The Kibbutz Movement (התנועה הקיבוצית, HaTnu'a HaKibbutzit) is the largest settlement movement for kibbutzim in Israel. It was formed in 1999 by a partial merger of the United Kibbutz Movement and Kibbutz Artzi and is made up of approximately 230 kibbutzim. It does not include the Religious Kibbutz Movement with its 16 kibbutzim or the two Poalei Agudat Yisrael-affiliated religious kibbutzim.

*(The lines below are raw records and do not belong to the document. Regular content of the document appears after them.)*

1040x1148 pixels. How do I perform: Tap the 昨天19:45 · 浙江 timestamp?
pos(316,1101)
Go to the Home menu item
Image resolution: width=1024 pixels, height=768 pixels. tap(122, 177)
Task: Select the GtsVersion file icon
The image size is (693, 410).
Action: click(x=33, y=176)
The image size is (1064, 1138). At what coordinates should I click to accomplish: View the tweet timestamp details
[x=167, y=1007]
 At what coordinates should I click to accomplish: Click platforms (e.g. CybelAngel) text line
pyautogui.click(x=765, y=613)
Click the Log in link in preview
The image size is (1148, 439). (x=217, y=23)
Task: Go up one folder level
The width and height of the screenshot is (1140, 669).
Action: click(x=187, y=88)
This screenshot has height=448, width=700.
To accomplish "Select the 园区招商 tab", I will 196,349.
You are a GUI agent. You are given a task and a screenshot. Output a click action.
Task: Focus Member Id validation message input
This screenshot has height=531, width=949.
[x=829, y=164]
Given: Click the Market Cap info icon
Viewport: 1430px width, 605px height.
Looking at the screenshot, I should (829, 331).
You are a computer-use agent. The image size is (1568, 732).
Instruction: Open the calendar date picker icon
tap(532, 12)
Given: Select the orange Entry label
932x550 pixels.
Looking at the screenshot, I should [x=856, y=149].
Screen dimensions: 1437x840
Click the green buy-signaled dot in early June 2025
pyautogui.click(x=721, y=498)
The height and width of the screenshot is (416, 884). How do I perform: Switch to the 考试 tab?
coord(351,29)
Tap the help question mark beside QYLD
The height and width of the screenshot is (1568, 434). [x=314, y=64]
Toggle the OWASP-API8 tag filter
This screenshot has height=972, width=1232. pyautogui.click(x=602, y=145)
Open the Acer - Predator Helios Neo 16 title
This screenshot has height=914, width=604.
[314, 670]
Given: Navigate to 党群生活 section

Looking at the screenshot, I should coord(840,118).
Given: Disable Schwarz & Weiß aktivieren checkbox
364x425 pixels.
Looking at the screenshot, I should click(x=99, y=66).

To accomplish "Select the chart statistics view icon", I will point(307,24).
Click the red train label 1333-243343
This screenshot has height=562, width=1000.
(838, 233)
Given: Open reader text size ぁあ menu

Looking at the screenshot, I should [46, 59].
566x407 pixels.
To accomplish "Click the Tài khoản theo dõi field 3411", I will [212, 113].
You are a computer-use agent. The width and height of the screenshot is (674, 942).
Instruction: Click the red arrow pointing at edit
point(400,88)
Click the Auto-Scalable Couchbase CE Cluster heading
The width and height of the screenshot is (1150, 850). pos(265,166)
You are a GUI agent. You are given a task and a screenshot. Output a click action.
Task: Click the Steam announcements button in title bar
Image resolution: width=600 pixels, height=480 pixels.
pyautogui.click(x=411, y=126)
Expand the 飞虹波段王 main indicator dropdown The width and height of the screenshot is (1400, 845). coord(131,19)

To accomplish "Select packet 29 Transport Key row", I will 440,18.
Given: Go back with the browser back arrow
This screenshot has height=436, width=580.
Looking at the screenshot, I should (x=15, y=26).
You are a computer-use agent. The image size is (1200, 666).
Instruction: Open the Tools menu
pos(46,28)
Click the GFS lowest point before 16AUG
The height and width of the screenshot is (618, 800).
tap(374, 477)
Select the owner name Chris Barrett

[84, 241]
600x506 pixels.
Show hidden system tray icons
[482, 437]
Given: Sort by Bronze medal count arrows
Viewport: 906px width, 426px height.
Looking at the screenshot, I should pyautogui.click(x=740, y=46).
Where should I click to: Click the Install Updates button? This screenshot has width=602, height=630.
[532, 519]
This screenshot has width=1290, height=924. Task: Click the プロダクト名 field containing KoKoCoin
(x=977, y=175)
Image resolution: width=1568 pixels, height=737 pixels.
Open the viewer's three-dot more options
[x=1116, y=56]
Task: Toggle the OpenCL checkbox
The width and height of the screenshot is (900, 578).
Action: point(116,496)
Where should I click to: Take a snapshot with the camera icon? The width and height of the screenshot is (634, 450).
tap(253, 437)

==United Kibbutz Movement==
The United Kibbutz Movement (התנועה הקבוצית המאוחדת, HaTnu'a HaKibbutzit HaMeuhedet), also known by its Hebrew acronym TaKaM, was founded in 1981 and was largely aligned with the Labor Party and its predecessors. It had been formed by a merger itself, when HaKibbutz HaMeuhad and Ihud HaKvutzot VeHaKibbutzim came together. Consequently, their respective youth movements merged into the Habonim Dror youth movement.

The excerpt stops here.